TASK TO COMPLETE ▸
Give back the entire listing that follows, exactly.
---+---
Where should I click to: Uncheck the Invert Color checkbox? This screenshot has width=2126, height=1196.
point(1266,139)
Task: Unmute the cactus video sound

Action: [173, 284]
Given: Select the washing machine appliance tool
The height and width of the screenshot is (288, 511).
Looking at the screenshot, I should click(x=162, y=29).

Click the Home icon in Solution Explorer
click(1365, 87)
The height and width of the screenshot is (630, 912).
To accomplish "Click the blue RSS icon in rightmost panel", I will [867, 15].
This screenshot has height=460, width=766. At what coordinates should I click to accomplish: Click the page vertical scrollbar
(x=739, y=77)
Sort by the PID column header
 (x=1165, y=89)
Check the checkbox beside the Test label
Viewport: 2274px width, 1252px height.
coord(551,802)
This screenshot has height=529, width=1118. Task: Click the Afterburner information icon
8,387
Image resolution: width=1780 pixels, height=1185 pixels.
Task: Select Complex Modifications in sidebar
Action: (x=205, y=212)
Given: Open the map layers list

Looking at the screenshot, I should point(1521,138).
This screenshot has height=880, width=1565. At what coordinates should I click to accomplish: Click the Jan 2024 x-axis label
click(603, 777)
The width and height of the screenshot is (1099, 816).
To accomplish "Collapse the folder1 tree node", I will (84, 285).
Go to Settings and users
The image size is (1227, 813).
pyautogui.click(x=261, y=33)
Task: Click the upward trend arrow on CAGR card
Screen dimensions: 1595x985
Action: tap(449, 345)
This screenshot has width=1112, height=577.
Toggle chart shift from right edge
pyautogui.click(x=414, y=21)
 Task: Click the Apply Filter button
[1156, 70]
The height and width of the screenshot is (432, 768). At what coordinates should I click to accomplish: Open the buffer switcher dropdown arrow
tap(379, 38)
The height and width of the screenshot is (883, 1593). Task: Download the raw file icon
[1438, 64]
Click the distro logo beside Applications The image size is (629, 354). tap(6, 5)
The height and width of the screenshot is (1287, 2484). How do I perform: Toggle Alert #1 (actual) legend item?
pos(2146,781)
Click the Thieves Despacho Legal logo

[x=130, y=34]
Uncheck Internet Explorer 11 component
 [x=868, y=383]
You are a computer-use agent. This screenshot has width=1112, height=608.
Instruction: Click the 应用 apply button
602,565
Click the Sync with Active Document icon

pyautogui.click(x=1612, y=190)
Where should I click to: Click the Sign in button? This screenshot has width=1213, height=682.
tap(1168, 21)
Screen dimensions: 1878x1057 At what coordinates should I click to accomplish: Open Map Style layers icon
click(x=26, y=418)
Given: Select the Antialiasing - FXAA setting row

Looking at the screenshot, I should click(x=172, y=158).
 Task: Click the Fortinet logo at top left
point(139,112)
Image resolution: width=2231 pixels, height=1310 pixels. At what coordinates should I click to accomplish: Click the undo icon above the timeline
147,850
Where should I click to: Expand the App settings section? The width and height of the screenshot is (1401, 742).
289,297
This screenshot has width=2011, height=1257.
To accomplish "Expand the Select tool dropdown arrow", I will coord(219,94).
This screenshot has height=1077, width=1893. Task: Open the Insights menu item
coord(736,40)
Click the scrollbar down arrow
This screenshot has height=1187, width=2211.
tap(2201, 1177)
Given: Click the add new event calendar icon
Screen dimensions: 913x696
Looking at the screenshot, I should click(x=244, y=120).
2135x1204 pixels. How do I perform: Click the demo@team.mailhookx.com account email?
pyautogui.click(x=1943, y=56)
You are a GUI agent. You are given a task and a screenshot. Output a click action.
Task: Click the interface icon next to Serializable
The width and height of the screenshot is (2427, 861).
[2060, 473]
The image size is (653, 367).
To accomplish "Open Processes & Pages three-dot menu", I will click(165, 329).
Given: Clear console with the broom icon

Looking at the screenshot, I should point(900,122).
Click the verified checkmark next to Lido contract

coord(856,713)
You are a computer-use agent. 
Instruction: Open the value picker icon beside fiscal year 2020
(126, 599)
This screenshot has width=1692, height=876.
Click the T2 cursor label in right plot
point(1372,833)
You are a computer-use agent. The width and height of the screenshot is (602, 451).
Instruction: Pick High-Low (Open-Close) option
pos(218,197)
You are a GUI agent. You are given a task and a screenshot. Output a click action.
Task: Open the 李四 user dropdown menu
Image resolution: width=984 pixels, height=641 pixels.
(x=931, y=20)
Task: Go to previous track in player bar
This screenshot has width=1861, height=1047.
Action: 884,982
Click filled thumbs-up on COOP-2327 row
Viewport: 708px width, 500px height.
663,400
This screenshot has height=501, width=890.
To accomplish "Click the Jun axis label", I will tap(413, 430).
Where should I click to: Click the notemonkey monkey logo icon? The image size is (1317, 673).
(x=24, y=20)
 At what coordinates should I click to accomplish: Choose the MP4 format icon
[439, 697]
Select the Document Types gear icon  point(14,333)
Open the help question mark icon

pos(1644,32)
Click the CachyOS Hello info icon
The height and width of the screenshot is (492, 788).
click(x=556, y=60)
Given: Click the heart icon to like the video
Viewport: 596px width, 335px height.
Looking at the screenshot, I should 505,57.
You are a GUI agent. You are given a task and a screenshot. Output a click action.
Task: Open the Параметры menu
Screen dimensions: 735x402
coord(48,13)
---+---
EXERCISE OUTPUT ▸
Where should I click to: Uncheck the Invert Color checkbox? This screenshot has width=2126, height=1196.
point(1266,139)
Task: Unmute the cactus video sound

Action: [173, 284]
Given: Select the washing machine appliance tool
The height and width of the screenshot is (288, 511).
Looking at the screenshot, I should click(x=162, y=29).

Click the Home icon in Solution Explorer
click(1365, 87)
The height and width of the screenshot is (630, 912).
To accomplish "Click the blue RSS icon in rightmost panel", I will [867, 15].
This screenshot has height=460, width=766. At what coordinates should I click to accomplish: Click the page vertical scrollbar
(x=739, y=77)
Sort by the PID column header
 (x=1165, y=89)
Check the checkbox beside the Test label
Viewport: 2274px width, 1252px height.
coord(551,802)
This screenshot has height=529, width=1118. Task: Click the Afterburner information icon
8,387
Image resolution: width=1780 pixels, height=1185 pixels.
Task: Select Complex Modifications in sidebar
Action: (x=205, y=212)
Given: Open the map layers list

Looking at the screenshot, I should point(1521,138).
This screenshot has height=880, width=1565. At what coordinates should I click to accomplish: Click the Jan 2024 x-axis label
click(603, 777)
The width and height of the screenshot is (1099, 816).
To accomplish "Collapse the folder1 tree node", I will (84, 285).
Go to Settings and users
The image size is (1227, 813).
pyautogui.click(x=261, y=33)
Task: Click the upward trend arrow on CAGR card
Screen dimensions: 1595x985
Action: tap(449, 345)
This screenshot has width=1112, height=577.
Toggle chart shift from right edge
pyautogui.click(x=414, y=21)
 Task: Click the Apply Filter button
[1156, 70]
The height and width of the screenshot is (432, 768). At what coordinates should I click to accomplish: Open the buffer switcher dropdown arrow
tap(379, 38)
The height and width of the screenshot is (883, 1593). Task: Download the raw file icon
[1438, 64]
Click the distro logo beside Applications The image size is (629, 354). tap(6, 5)
The height and width of the screenshot is (1287, 2484). How do I perform: Toggle Alert #1 (actual) legend item?
pos(2146,781)
Click the Thieves Despacho Legal logo

[x=130, y=34]
Uncheck Internet Explorer 11 component
 [x=868, y=383]
You are a computer-use agent. This screenshot has width=1112, height=608.
Instruction: Click the 应用 apply button
602,565
Click the Sync with Active Document icon

pyautogui.click(x=1612, y=190)
Where should I click to: Click the Sign in button? This screenshot has width=1213, height=682.
tap(1168, 21)
Screen dimensions: 1878x1057 At what coordinates should I click to accomplish: Open Map Style layers icon
click(x=26, y=418)
Given: Select the Antialiasing - FXAA setting row

Looking at the screenshot, I should click(x=172, y=158).
 Task: Click the Fortinet logo at top left
point(139,112)
Image resolution: width=2231 pixels, height=1310 pixels. At what coordinates should I click to accomplish: Click the undo icon above the timeline
147,850
Where should I click to: Expand the App settings section? The width and height of the screenshot is (1401, 742).
289,297
This screenshot has width=2011, height=1257.
To accomplish "Expand the Select tool dropdown arrow", I will coord(219,94).
This screenshot has height=1077, width=1893. Task: Open the Insights menu item
coord(736,40)
Click the scrollbar down arrow
This screenshot has height=1187, width=2211.
tap(2201, 1177)
Given: Click the add new event calendar icon
Screen dimensions: 913x696
Looking at the screenshot, I should click(x=244, y=120).
2135x1204 pixels. How do I perform: Click the demo@team.mailhookx.com account email?
pyautogui.click(x=1943, y=56)
You are a GUI agent. You are given a task and a screenshot. Output a click action.
Task: Click the interface icon next to Serializable
The width and height of the screenshot is (2427, 861).
[2060, 473]
The image size is (653, 367).
To accomplish "Open Processes & Pages three-dot menu", I will click(165, 329).
Given: Clear console with the broom icon

Looking at the screenshot, I should point(900,122).
Click the verified checkmark next to Lido contract

coord(856,713)
You are a computer-use agent. 
Instruction: Open the value picker icon beside fiscal year 2020
(126, 599)
This screenshot has width=1692, height=876.
Click the T2 cursor label in right plot
point(1372,833)
You are a computer-use agent. The width and height of the screenshot is (602, 451).
Instruction: Pick High-Low (Open-Close) option
pos(218,197)
You are a GUI agent. You are given a task and a screenshot. Output a click action.
Task: Open the 李四 user dropdown menu
Image resolution: width=984 pixels, height=641 pixels.
(x=931, y=20)
Task: Go to previous track in player bar
This screenshot has width=1861, height=1047.
Action: 884,982
Click filled thumbs-up on COOP-2327 row
Viewport: 708px width, 500px height.
663,400
This screenshot has height=501, width=890.
To accomplish "Click the Jun axis label", I will tap(413, 430).
Where should I click to: Click the notemonkey monkey logo icon? The image size is (1317, 673).
(x=24, y=20)
 At what coordinates should I click to accomplish: Choose the MP4 format icon
[439, 697]
Select the Document Types gear icon  point(14,333)
Open the help question mark icon

pos(1644,32)
Click the CachyOS Hello info icon
The height and width of the screenshot is (492, 788).
click(x=556, y=60)
Given: Click the heart icon to like the video
Viewport: 596px width, 335px height.
Looking at the screenshot, I should 505,57.
You are a GUI agent. You are given a task and a screenshot. Output a click action.
Task: Open the Параметры menu
Screen dimensions: 735x402
coord(48,13)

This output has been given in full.